━━ DATA FOR THIS EXERCISE

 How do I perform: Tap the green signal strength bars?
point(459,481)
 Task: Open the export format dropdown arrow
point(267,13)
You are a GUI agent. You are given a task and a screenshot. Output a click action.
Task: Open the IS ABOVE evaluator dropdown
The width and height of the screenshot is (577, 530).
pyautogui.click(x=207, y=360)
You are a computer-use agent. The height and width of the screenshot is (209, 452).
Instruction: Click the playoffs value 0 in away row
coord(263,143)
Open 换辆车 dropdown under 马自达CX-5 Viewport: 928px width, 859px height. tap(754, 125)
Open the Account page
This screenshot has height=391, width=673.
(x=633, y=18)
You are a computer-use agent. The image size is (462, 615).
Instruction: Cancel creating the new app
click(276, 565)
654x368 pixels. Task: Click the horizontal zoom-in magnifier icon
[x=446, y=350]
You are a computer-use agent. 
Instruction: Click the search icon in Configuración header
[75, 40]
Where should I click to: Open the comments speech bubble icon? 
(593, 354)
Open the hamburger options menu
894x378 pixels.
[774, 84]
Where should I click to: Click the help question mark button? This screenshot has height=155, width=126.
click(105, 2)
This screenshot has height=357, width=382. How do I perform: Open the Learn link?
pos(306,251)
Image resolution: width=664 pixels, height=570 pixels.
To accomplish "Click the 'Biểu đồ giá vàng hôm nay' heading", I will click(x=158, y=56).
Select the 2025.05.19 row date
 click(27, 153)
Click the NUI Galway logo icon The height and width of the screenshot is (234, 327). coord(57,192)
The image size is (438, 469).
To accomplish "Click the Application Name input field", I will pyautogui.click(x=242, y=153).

━━━━

Among the lines above, find those carrying the word "size" and copy them out.

You are a computer-use agent. The image size is (462, 615).
The image size is (438, 469).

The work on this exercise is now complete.